Saat Clarisa duduk di bangkunya. Tampak Cika yang berjalan masuk ke kelas dengan memasang raut wajah kesal. Saat gadis itu mengambil tempat di samping Clarisa, ia langsung berteriak lalu menatap Clarisa dengan raut wajah melas.
"Lo kenapa sih, Cik? Jangan kumat jadi anak alay."
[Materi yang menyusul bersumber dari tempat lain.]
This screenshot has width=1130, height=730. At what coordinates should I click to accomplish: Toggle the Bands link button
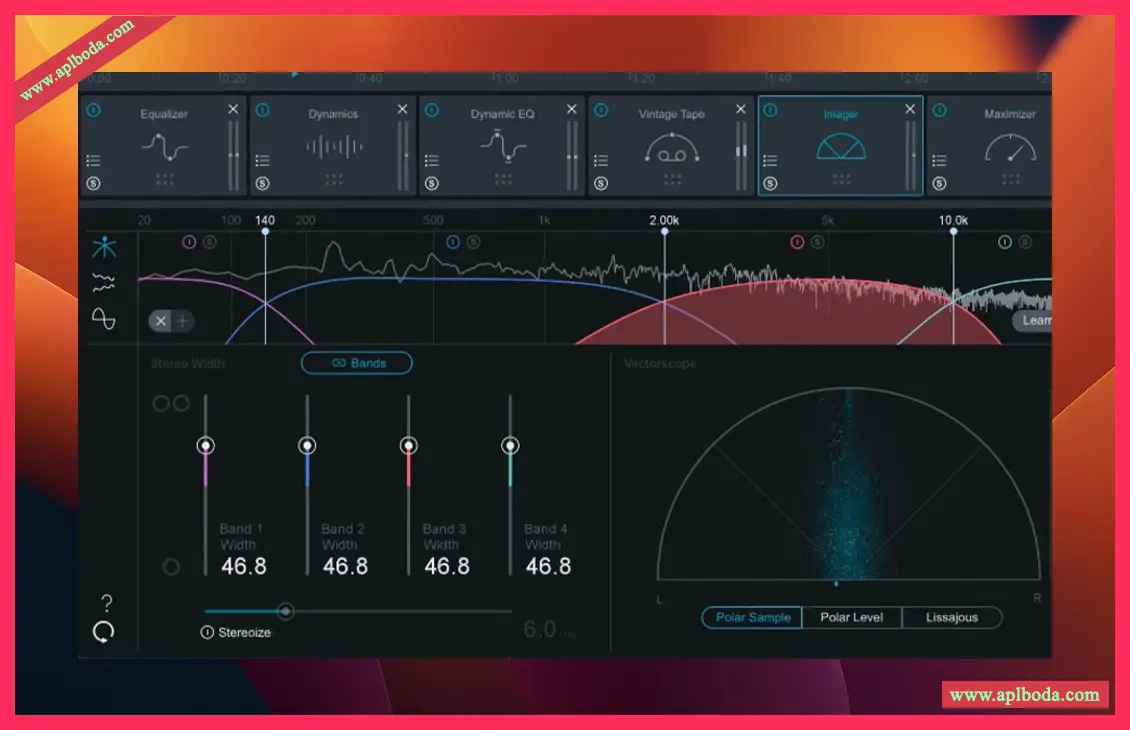point(357,363)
Cika mengembuskan napasnya perlahan lalu menatap Clarisa dalam-dalam. "Kakak lo kumat lagi, masak dia lupa sama nama gue. Nyebelin banget nggak, sih?"
"Lo makin nglantur, Cik."
"Nah, itu dia. Kakak lo juga makin nyebelin, tapi di satu sisi, dia juga makin ganteng." Cika memegang kedua pipinya saat merasakan wajahnya sedikit memanas meskipun hanya membayangkan wajah Ciko.
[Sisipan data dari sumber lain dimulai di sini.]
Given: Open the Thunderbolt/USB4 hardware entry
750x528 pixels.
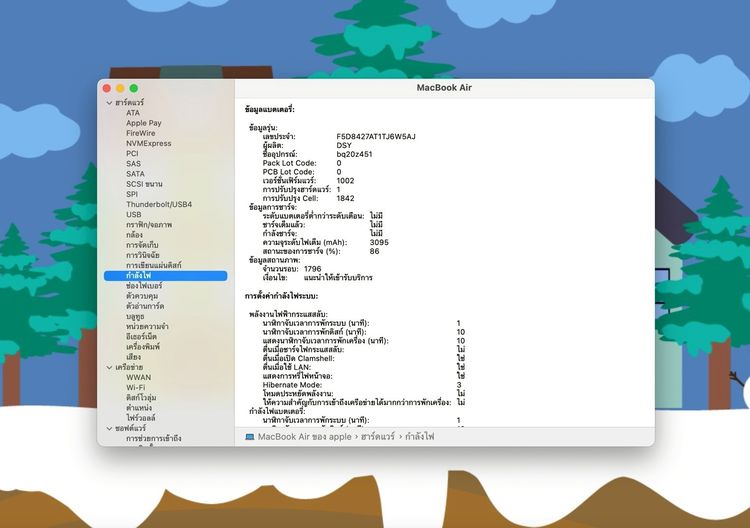Looking at the screenshot, I should 158,204.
Clarisa berdecak. Ia kira apa alasan dari Cika menjadi lesu seperti itu. Memang sebenarnya ia sampai heran kenapa alasan dari Ciko bisa lupa dengan nama sahabatnya itu. Padahal nama panggilan mereka hampir sama, atau jangan-jangan Ciko hanya pura-pura lupa dengan nama panggilan Cika? Itu bisa jadi, bukan?
"Ris, anterin gue ke kantin, dong. Gue laper nih, belum sarapan, Papa gue nggak buat sarapan tadi pagi."
Clarisa mengangguk lalu bangkit hampir bersamaan dengan Cika. Mereka berdua melangkah beriringan bersama menuju kantin. Namun, saat berada di tengah perjalanan, seseorang tiba-tiba menabrak tubuh Clarisa hingga membuat gadis itu terjatuh dengan siku yang dijadikan tumpuan.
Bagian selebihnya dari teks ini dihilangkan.